The Browning Version is a 1951 British drama film based on the 1948 play of the same name by Terence Rattigan. It was directed by Anthony Asquith and starred Michael Redgrave. In 1994, a remake was made starring Albert Finney.



Andrew Crocker-Harris is an ageing Classics master at an English public school, and is forced into retirement by his increasing ill health. The film, in common with the original stage play, follows the schoolmaster's final two days in his post, as he comes to terms with his sense of failure as a teacher, a sense of weakness exacerbated by his wife's infidelity and the realisation that he is despised by both pupils and staff of the school.

The emotional turning point for the cold Crocker-Harris is his pupil Taplow's unexpected parting gift, Robert Browning's translation of the Agamemnon , which he has inscribed with the Greek phrase that translates as "God from afar looks graciously upon a gentle master".

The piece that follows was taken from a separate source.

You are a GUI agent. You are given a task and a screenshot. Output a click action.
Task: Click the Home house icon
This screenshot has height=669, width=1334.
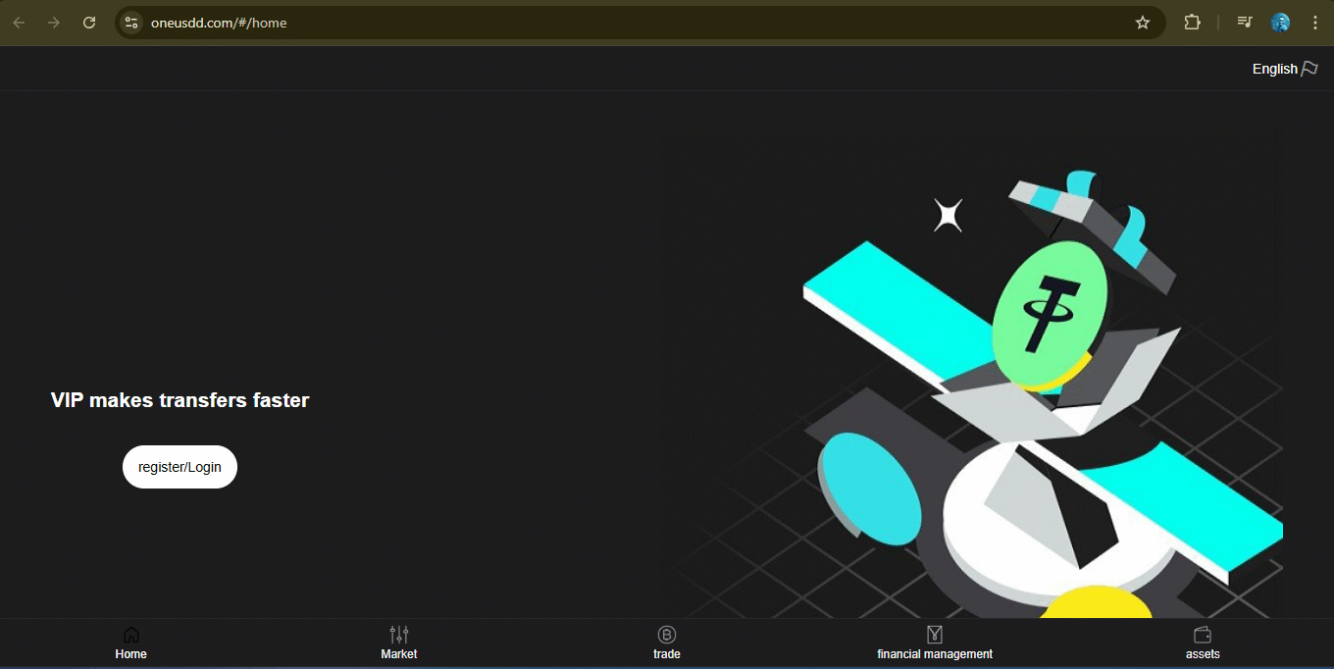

Differences between play and film

Rattigan extends the screenplay far from his own one-act play, which ends on Crocker-Harris's tearful reaction to Taplow's gift. Therefore, the play ends well before Crocker-Harris's farewell speech to the school; the film shows the speech, in which he discards his notes and admits his failings, to be received with enthusiastic applause and cheers by the boys. The film ends with a conversation between Crocker-Harris and Taplow, and the suggestion that Crocker-Harris will complete his translation of the Agamemnon.



Rattigan and Asquith encountered a lack of enthusiasm from producers to turn the play into a film until they met Earl St John at Rank.

"I started out as manager of a small out-of-town cinema, and I viewed films from the out-of-London angle", said St John. "This experience made me realise that the ordinary people in the remotest places in the country were entitled to see the works of the best modern British playwrights." [1]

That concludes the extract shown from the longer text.